Dataset excerpts section start

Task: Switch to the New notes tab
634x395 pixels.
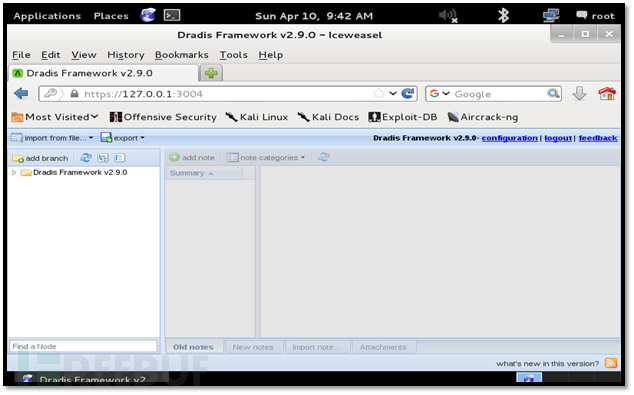Action: (253, 347)
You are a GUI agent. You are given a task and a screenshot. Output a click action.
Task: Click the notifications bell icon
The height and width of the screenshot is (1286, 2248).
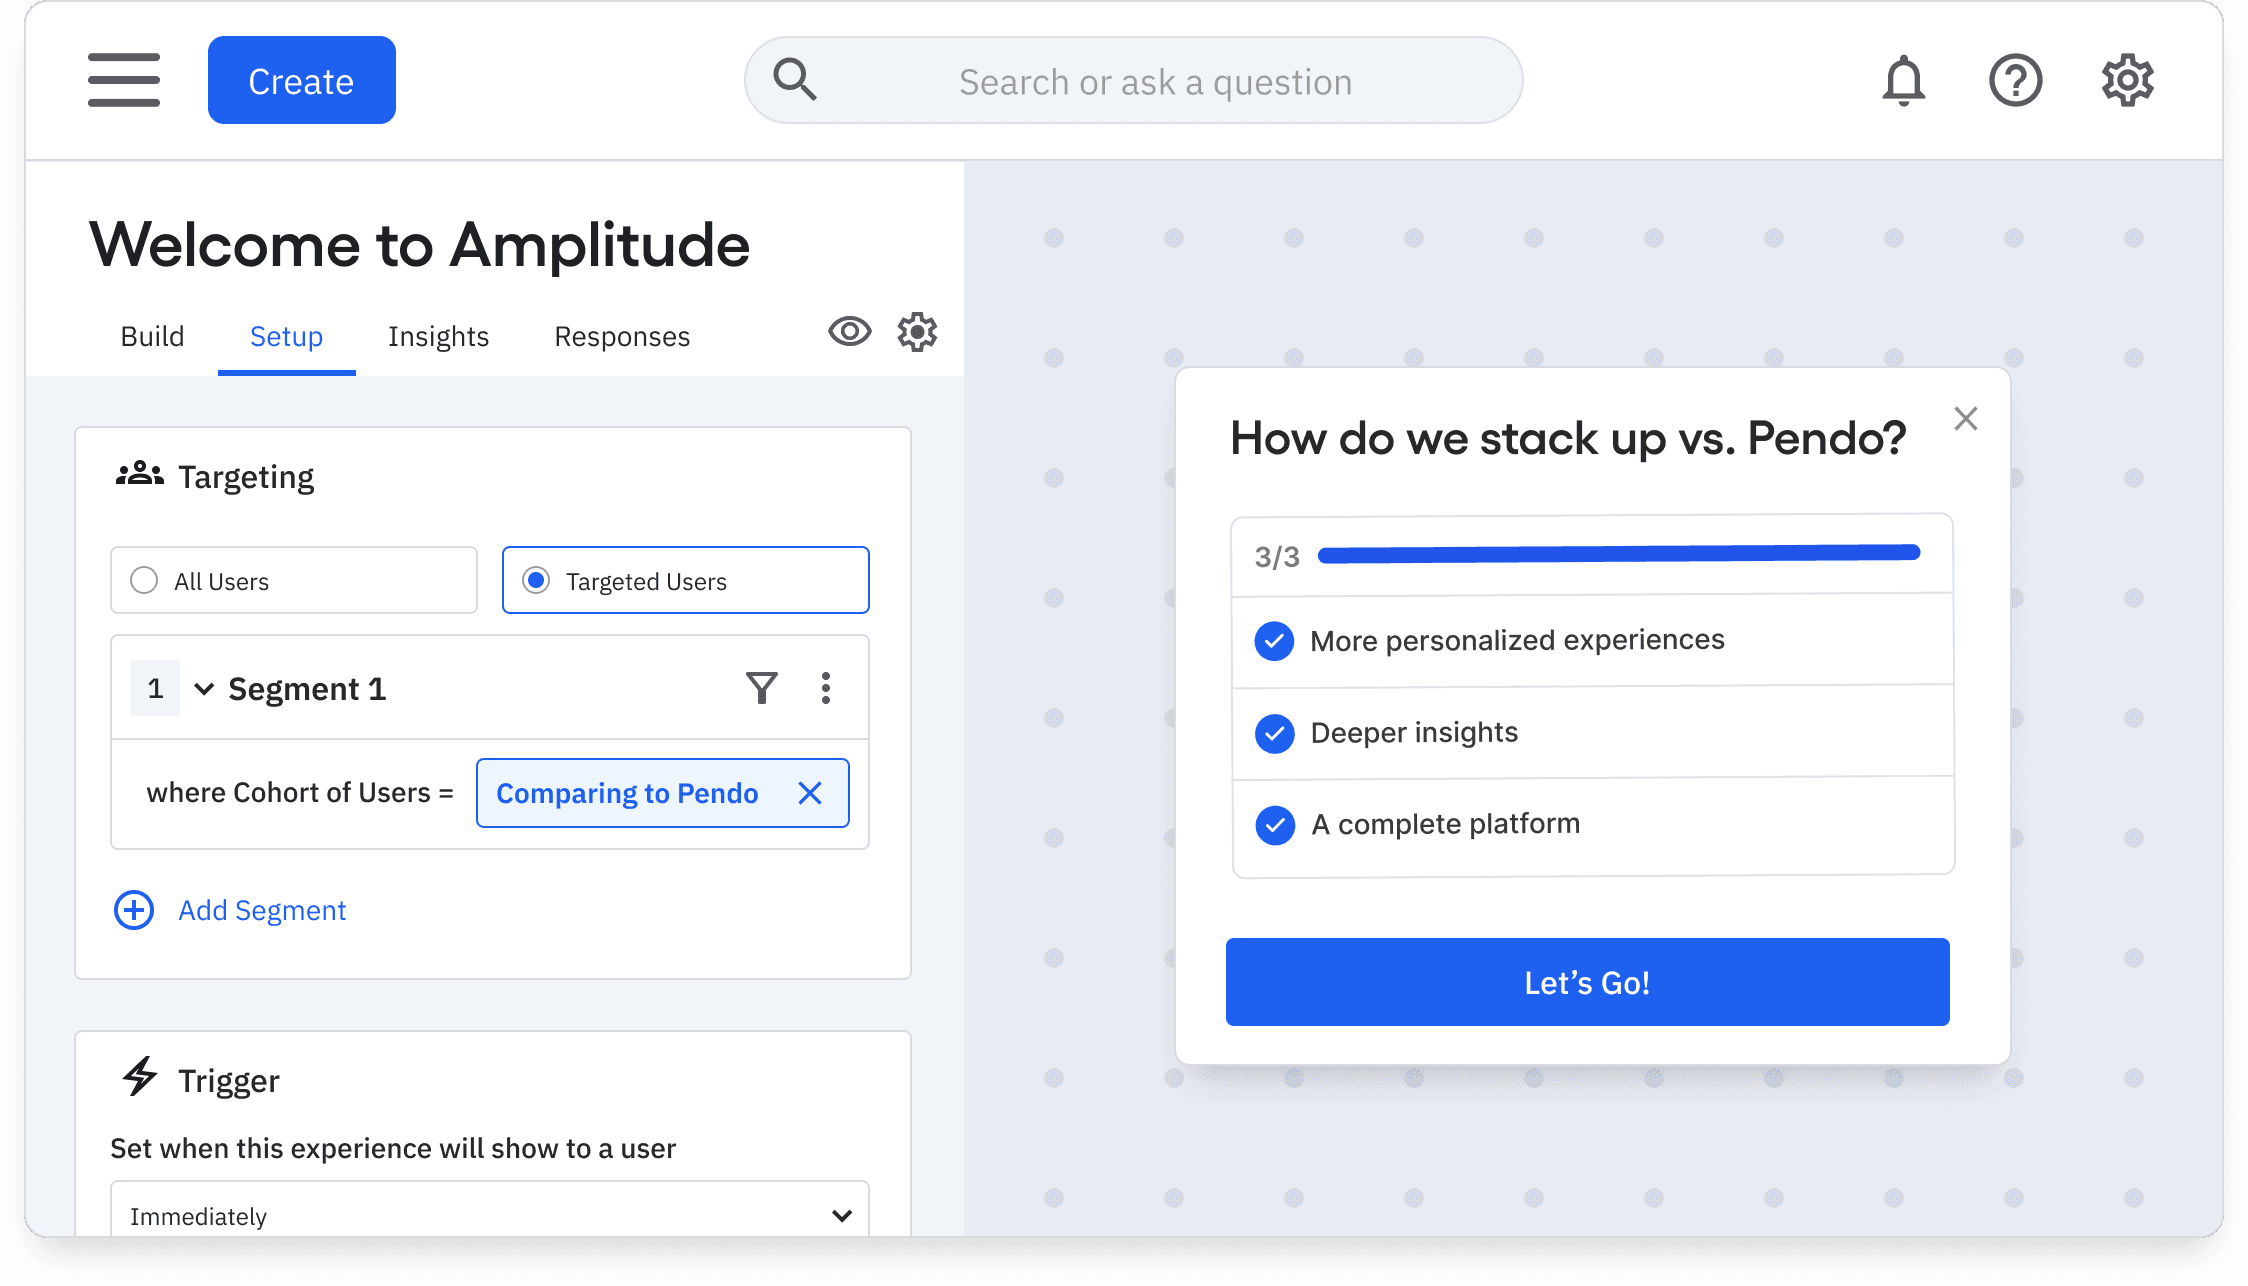(1903, 80)
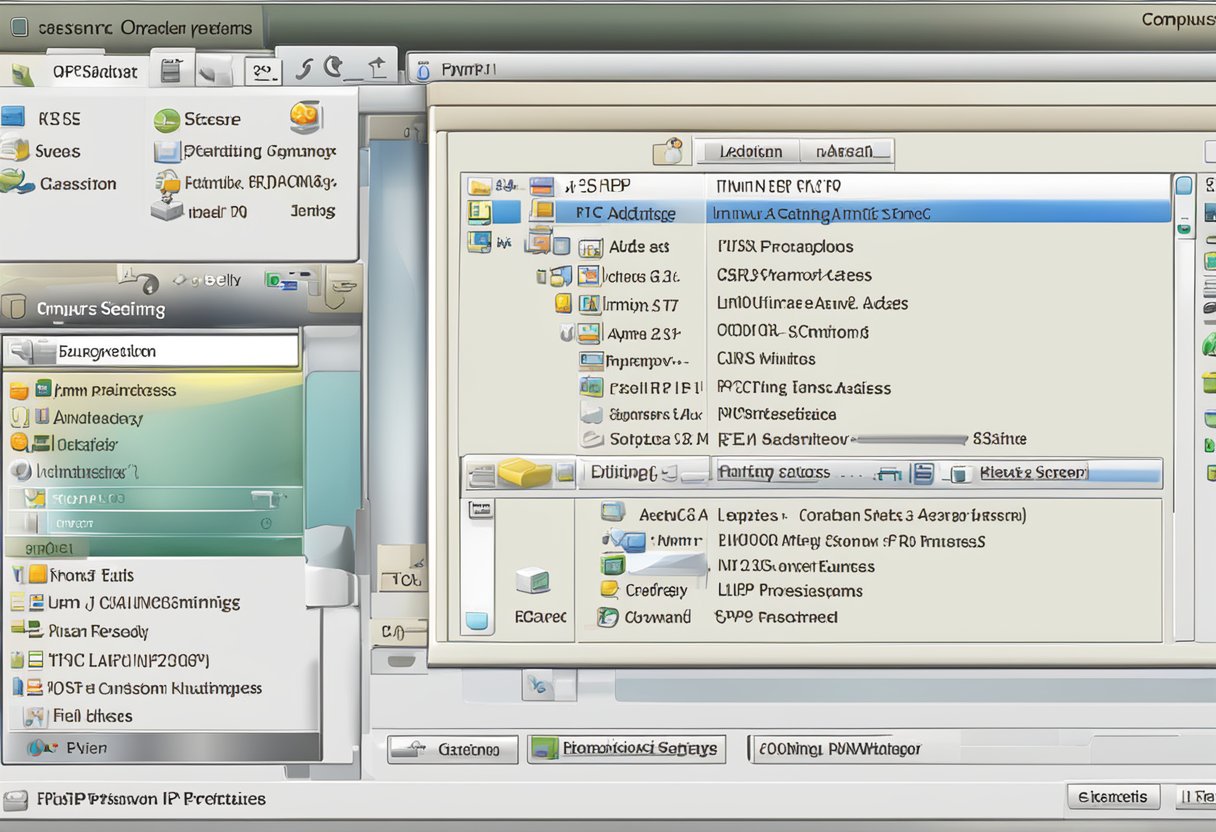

Dataset excerpts section end

Action item: Would you transcribe, exactly and only, the lines from the one that contains "The height and" through the last line of the data above, without any pictures?

Output of the task:
The height and width of the screenshot is (1286, 2248).
(1903, 80)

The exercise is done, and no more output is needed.